Berlin hat seit der friedlichen Revolution einen rasanten und positiven Wandel genommen. Die Freiheit und Weltoffenheit, die Berlin heute für sich in Anspruch nimmt, basiert auf den Erfahrungen von Teilung und Diktatur sowie deren Überwindung durch eine Freiheitsrevolution. Wir müssen uns jedoch dieses historischen Erbes immer wieder neu vergewissern, denn immer mehr Menschen, jüngere und zugezogene, leben unter uns, die das Glück der Selbstbefreiung nicht selbst erlebt haben, denen die DNA Berlins nicht selbstverständlich ist und die sich nicht durch Bücher, Dokumentarfilme oder den Besuch von Gedenkstätten und Museen über unsere Vergangenheit informieren.

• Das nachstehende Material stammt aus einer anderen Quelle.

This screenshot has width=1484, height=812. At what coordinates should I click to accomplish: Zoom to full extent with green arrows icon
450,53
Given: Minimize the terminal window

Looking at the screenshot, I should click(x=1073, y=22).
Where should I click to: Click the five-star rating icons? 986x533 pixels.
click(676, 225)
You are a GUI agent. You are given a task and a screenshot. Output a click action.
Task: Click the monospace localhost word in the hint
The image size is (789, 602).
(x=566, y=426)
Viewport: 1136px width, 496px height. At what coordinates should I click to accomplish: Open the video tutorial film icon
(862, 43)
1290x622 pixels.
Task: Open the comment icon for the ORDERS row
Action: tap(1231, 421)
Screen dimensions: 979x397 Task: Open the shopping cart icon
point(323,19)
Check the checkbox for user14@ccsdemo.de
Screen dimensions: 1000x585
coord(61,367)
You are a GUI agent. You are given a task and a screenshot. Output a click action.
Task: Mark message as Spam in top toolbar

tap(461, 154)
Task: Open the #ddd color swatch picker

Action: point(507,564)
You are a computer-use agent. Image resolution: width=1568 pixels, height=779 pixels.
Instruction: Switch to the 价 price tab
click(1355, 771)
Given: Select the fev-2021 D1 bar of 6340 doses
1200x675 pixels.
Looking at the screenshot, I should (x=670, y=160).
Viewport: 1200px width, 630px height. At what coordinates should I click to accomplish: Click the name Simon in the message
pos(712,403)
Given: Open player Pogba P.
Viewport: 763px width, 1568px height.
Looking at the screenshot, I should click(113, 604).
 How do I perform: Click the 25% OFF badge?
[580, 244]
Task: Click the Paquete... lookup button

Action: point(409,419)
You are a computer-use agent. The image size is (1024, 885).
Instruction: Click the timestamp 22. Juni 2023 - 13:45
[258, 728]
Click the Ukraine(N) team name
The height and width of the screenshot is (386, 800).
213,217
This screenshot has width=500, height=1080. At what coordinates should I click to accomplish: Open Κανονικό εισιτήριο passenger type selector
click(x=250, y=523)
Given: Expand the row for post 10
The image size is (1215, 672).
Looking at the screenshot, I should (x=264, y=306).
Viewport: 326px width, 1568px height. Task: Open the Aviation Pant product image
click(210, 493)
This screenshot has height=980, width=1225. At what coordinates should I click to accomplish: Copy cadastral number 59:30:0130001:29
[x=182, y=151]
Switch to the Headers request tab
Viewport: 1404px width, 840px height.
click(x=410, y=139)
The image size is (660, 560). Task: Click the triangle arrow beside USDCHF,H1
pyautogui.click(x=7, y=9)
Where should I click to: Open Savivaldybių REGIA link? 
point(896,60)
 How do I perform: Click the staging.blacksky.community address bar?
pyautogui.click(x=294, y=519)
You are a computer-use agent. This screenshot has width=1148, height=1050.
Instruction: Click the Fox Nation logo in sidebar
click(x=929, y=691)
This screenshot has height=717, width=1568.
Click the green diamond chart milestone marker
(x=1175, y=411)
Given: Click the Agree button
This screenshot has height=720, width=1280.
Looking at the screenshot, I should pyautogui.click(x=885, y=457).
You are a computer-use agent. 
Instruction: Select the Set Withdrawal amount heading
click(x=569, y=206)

Diese Menschen – das haben die Jubiläumsfeiern 2009 und 2014 auch gezeigt – sind durchaus für Zeitgeschichte empfänglich, wenn man sie einbezieht und die Feiern mit ihnen inszeniert – im Stadtraum, an authentischen Orten und dort, wo sie sich täglich bewegen. Ich erinnere nur an den großen Erfolg der Revolutionsausstellung im Jahr 2009 auf dem Alexanderplatz.
Und das gilt nicht nur für die Jubiläumsfeiern. Wir können die Erinnerungen an Berlins Freiheitstraditionen nur dauerhaft lebendig erhalten, wenn wir sie im Stadtbild verstetigen.
Da bietet sich zum Beispiel die verlängerte U-Bahnlinie 5 an. Sie führt an hochsymbolischen Orten vorbei, an denen die Menschen unserer Stadt in verschiedenen Epochen für Freiheit und Demokratie gekämpft haben und heute noch darum ringen: die einstige Stasi-Zentrale in Lichtenberg, die Karl-Marx-Allee, der Alexanderplatz, das Rote Rathaus, der Schlossplatz, das Brandenburger Tor und schließlich der Bundestag. Ich schlage vor, dass in den entsprechenden U-Bahnhöfen an diesen Freiheitskampf erinnert wird, dass die U5 zu einer Freiheitslinie wird.
Freuen wir uns auf das Gedenkjahr „30 Jahre friedliche Revolution“, nutzen wir es auch, um den Wert jener Errungenschaften neu zu wägen, die uns die friedliche Revolution gebracht hat! Ich meine vor allem Freiheit und Demokratie! – Danke!
Vielen Dank, Herr Sello! – Damit kommen wir zur Besprechung mit einer Redezeit von bis zu 5 Minuten pro Fraktion. Es beginnt die Fraktion der SPD und hier die Kollegin Dr. West. – Bitte schön!
Sehr verehrte Frau Präsidentin! Liebe Kolleginnen und Kollegen! Tom Sello hat gerade schon gesagt: Es gibt dieses Jahr viele Gründe zum Feiern –, aber bevor wir im Jubiläumsjahr des Mauerfalles die Sektkorken knallen lassen, sollten wir in aller Offenheit Bilanz ziehen, wo noch Lücken bestehen, wo Ost und West auch in unserer Stadt vielleicht noch nicht zusammengewachsen sind.